Instructions to follow » Update everything from the line containing "Given: Open the View Client link" down to the end of the material, replacing "icon" with "symbol" and keeping all else unchanged. Leave the pictures out of your answer.

Supplied data »
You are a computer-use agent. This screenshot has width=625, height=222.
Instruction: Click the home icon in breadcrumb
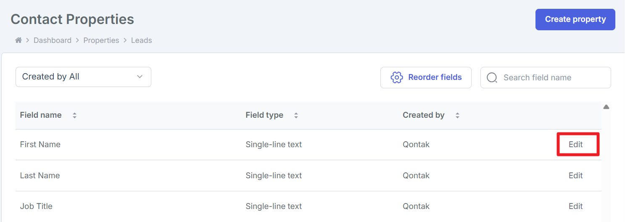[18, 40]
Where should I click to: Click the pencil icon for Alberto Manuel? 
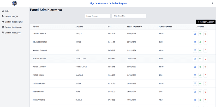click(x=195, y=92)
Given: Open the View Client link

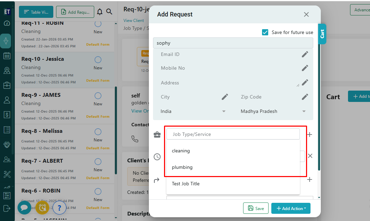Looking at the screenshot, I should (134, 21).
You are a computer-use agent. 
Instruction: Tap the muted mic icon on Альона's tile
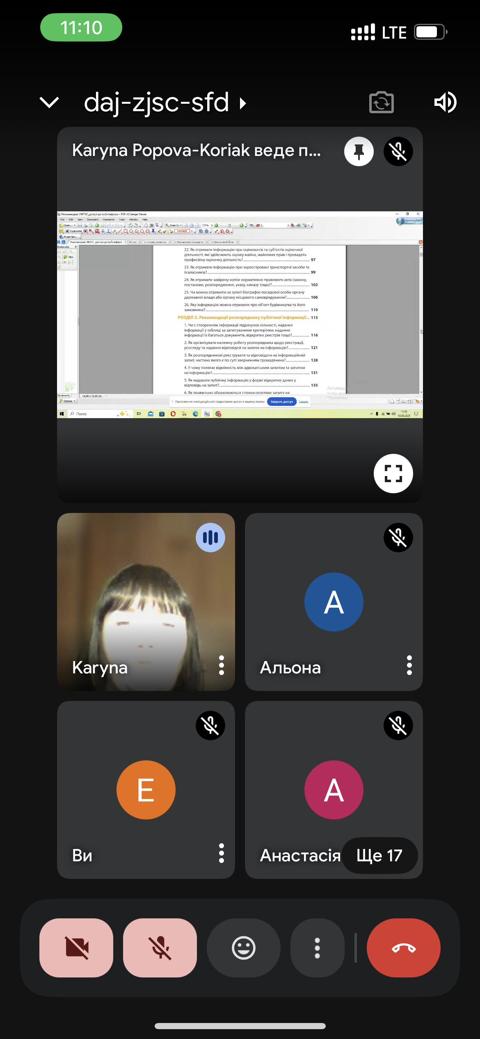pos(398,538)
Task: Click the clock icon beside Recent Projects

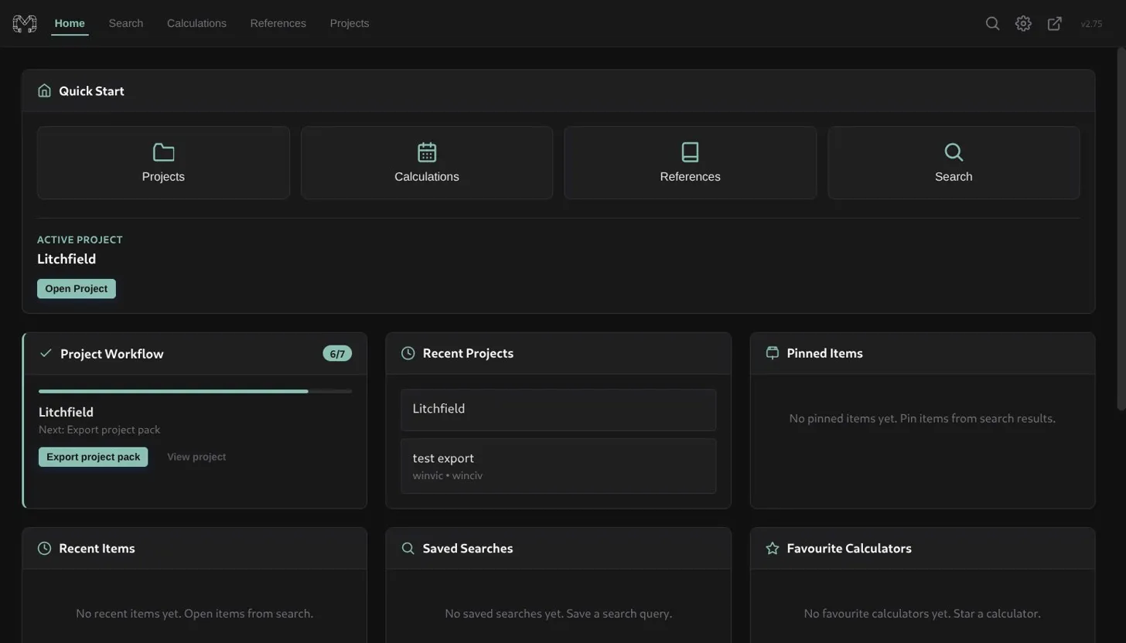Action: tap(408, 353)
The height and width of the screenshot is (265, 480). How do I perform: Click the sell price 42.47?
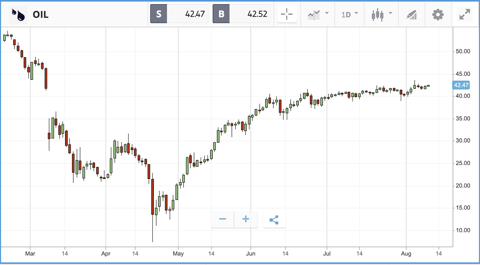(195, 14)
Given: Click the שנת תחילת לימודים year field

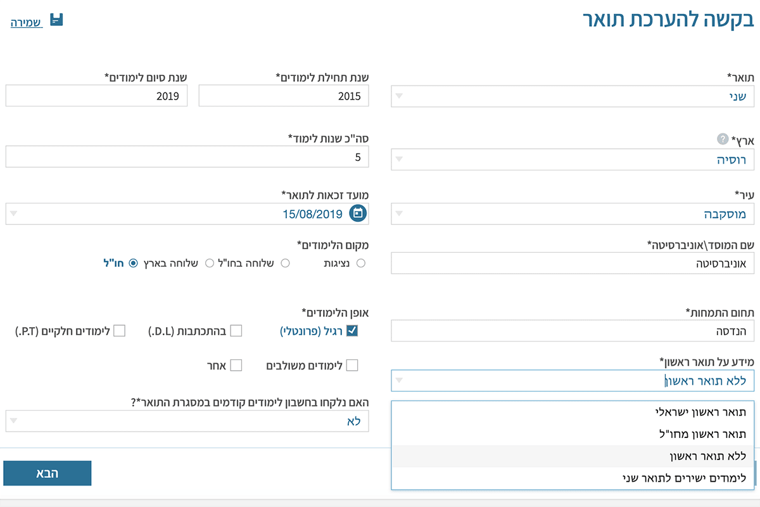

Complete answer »
Given: Open the View Client link

Looking at the screenshot, I should (134, 21).
You are a computer-use agent. 
Instruction: Tap the muted mic symbol on Альона's tile
pos(398,538)
Task: Click the clock symbol beside Recent Projects

Action: tap(408, 353)
The height and width of the screenshot is (265, 480). How do I perform: Click the sell price 42.47?
(195, 14)
Given: Click the שנת תחילת לימודים year field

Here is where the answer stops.